"""

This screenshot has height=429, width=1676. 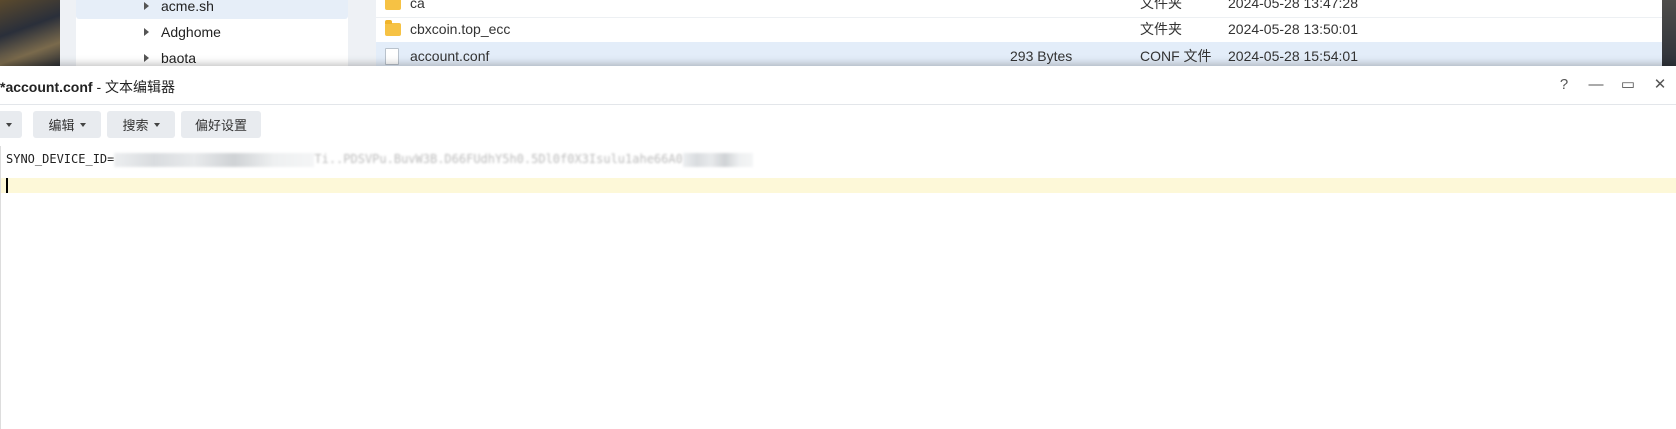 What do you see at coordinates (392, 56) in the screenshot?
I see `file-icon` at bounding box center [392, 56].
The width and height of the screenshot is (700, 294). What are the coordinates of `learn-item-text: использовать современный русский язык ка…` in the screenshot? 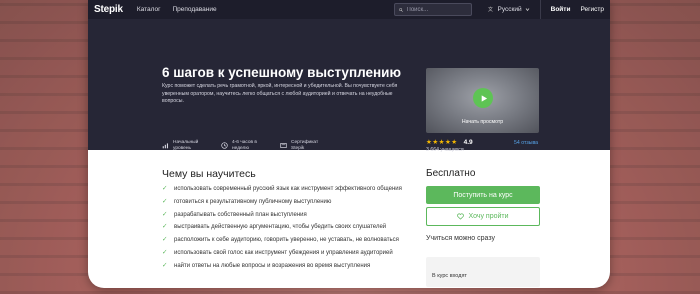 It's located at (288, 189).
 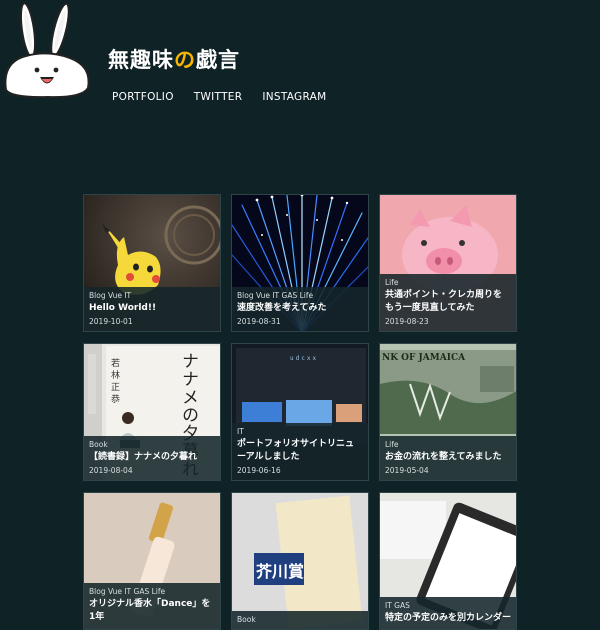 I want to click on post-title: 共通ポイント・クレカ周りをもう一度見直してみた, so click(x=448, y=302).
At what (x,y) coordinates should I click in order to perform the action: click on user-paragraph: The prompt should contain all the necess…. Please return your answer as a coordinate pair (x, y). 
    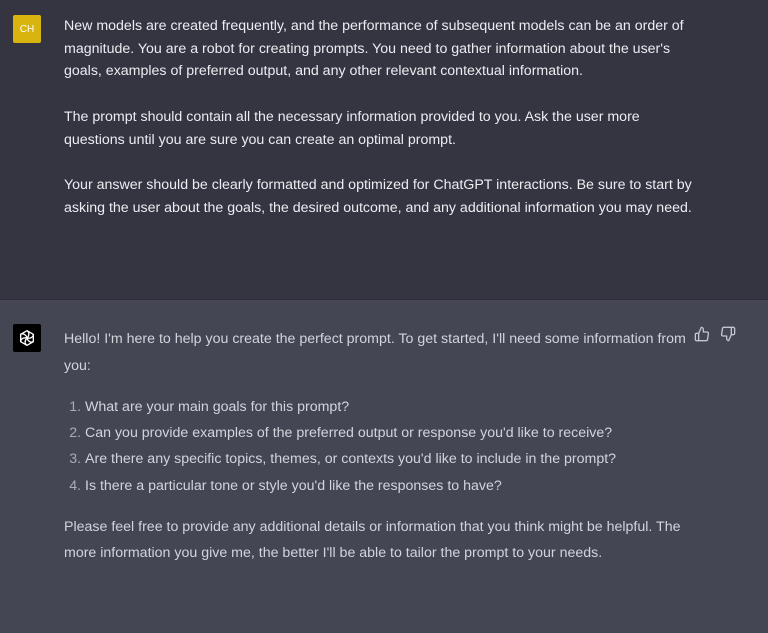
    Looking at the image, I should click on (352, 128).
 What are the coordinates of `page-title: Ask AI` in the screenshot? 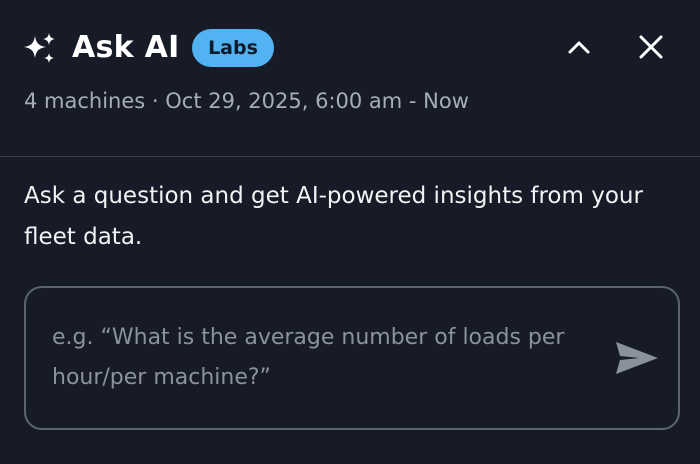 It's located at (126, 48).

"""

▸ **WHAT IS REQUIRED**
Return every line above that contains the word "should", treating uppercase and lowercase as different.

▸ **WRITTEN SOLUTION**
At what (x,y) coordinates should I click in order to perform the action: click on user-paragraph: The prompt should contain all the necess…. Please return your answer as a coordinate pair (x, y). 
    Looking at the image, I should click on (352, 128).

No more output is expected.